Wednesday, December 1, 2010

Surfrider Foundation Issues Official Statement on Offshore Drilling Ban

Today the Obama Administration announced that it will be banning new offshore oil drilling along the continental US for the next seven years. The Surfrider Foundation applauds this decision and holds it up as a major victory for our nation’s oceans and coastlines, and for the local communities who depend on them for their livelihoods. The Surfrider Foundation is particularly proud of their 20,000+ activists who send letters and messages to President Obama asking for the reinstatement of the executive moratorium on offshore drilling. Even as hundreds of Gulf Shore communities continue to struggle to recover from this nation’s most devastating environmental disaster, today’s decision underscores the importance of grassroots mobilization to protect our nation’s natural resources.

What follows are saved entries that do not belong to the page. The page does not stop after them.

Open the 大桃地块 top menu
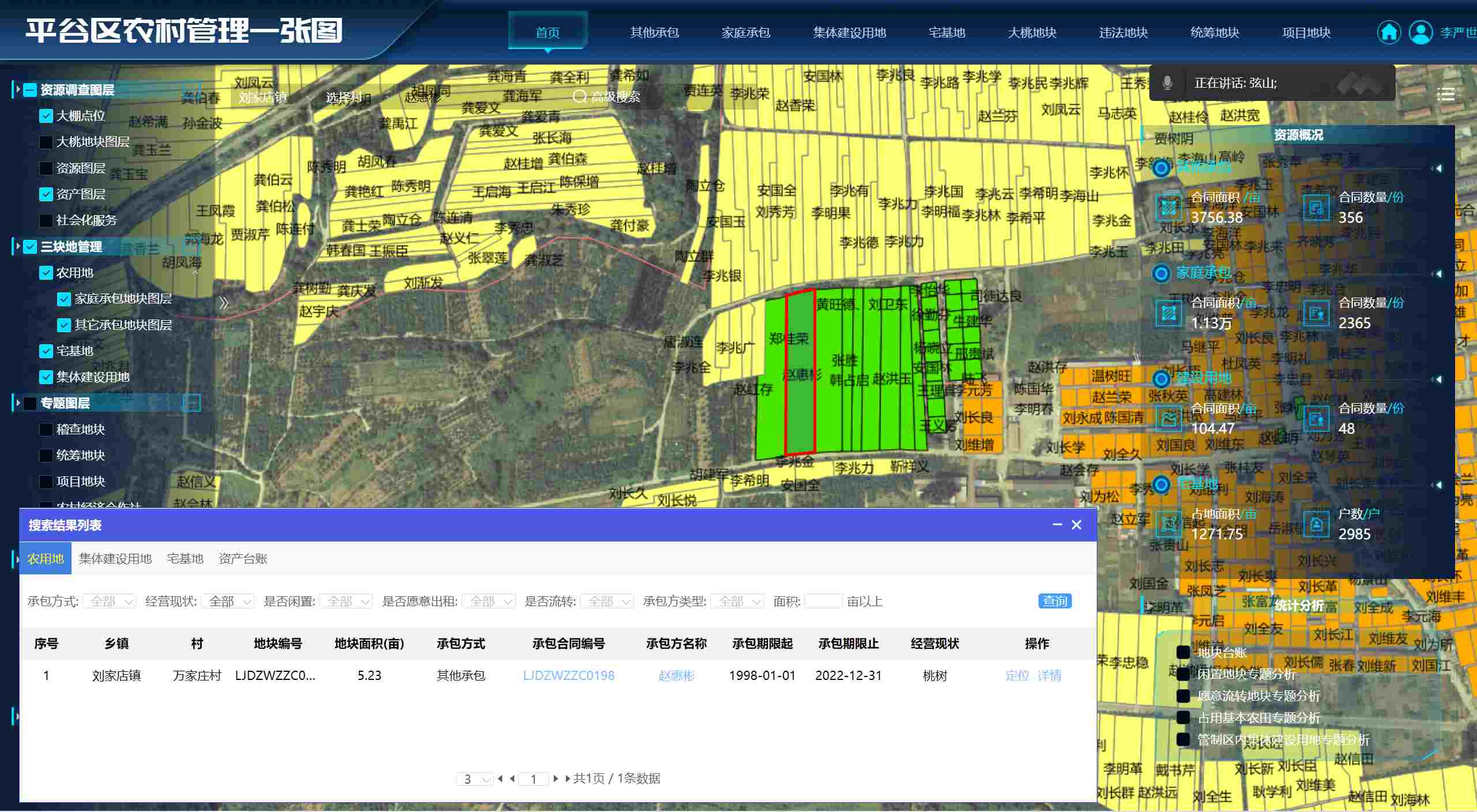Screen dimensions: 1477x812 click(x=1032, y=33)
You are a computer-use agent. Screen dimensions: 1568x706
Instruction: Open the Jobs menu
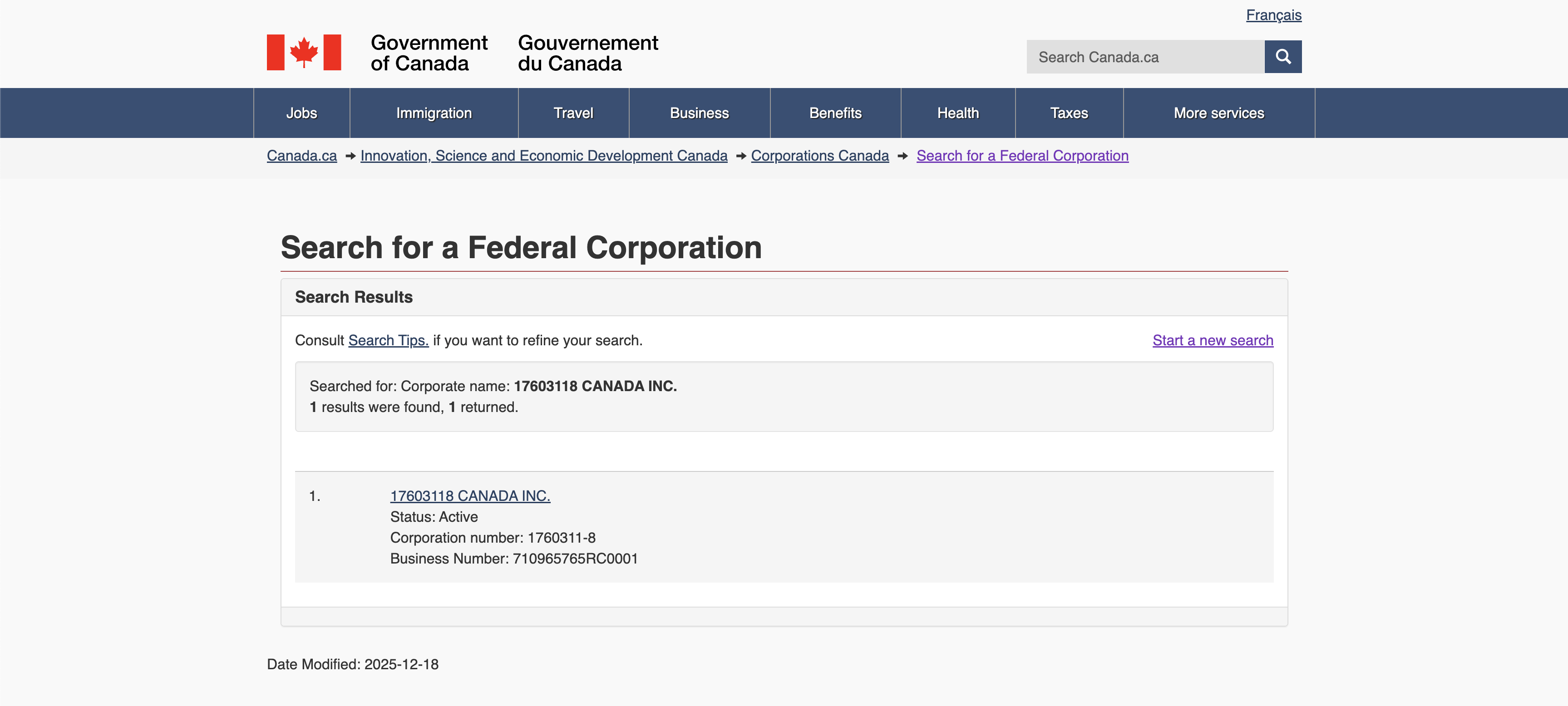(x=301, y=113)
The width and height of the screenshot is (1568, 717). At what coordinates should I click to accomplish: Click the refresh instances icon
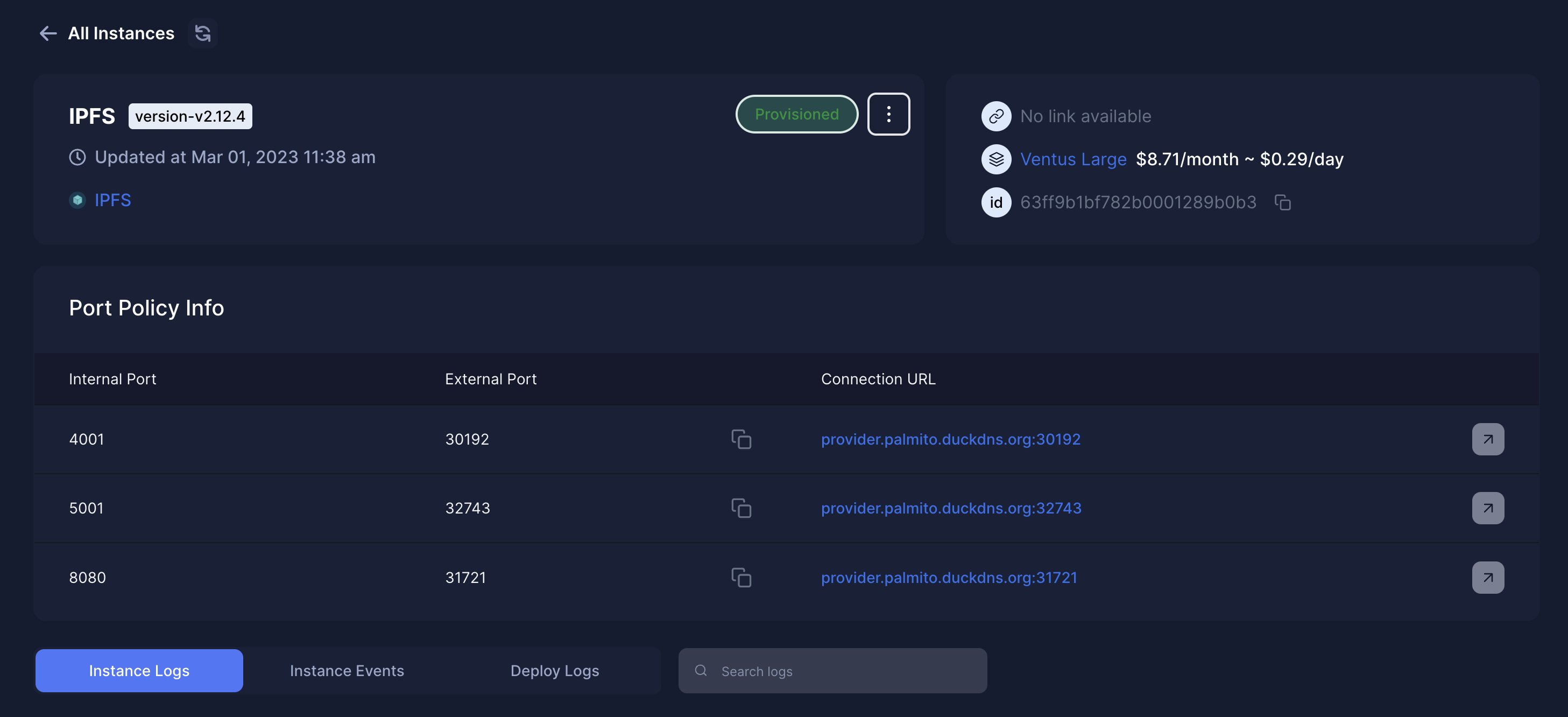[x=203, y=33]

America must permanently ban all new offshore drilling, end the harmful practice of seismic testing and continue to move towards clean and renewable energy.

3 comments:

Anonymous said...

While I agree with doing the right thing for the fishes and the ocean, it is still a perplexing conundrum for the Gulf people who need jobs now.
There does not seem to be a cogent sustainable plan to replace the lost jobs and energy with the correct mix of green technologies.
How to achieve the correct balance and maintain our democracy is the issue.
What have you done personally of late to lower your use of petrol fuels? What is your personal plan to improve over each of the next 5 years?

Anonymous said...

Your comment makes no sense. The lost jobs were in the tourism and fishing industries. The Oil industry in the gulf is still charging ahead. New safety regs are just a bump in the road for them.

Anonymous said...

The reality is that it was unfortunately not grass roots mobilization and phone calls to legislators by the Surfider community and others urging an end to offshore oil drilling that led to this recent policy decision by the Obama Administration. They did an about face from their surpising decision this past fall (to resume deepwater drilling in the Atlantic and Gulf of Mexico) only after the government's report of findings from their investigation about the causes of the incident, which reportedly found that both the operators and oil companies knew there were serious problems with the rig's equipment and did not attempt to address them. It would have been bad politics for Obama to give them a pass on that type of flagrant and willful misconduct. Keep in mind that EPA bigwigs, under the Bush administration, actually intimidated their own climatologists in an effort to get them to fudge the results and minimize the damning conclusions from the global climate change research they conducted with our money. At least in this most recent case, the findings will not be ignored and the government has taken the preventive measures described.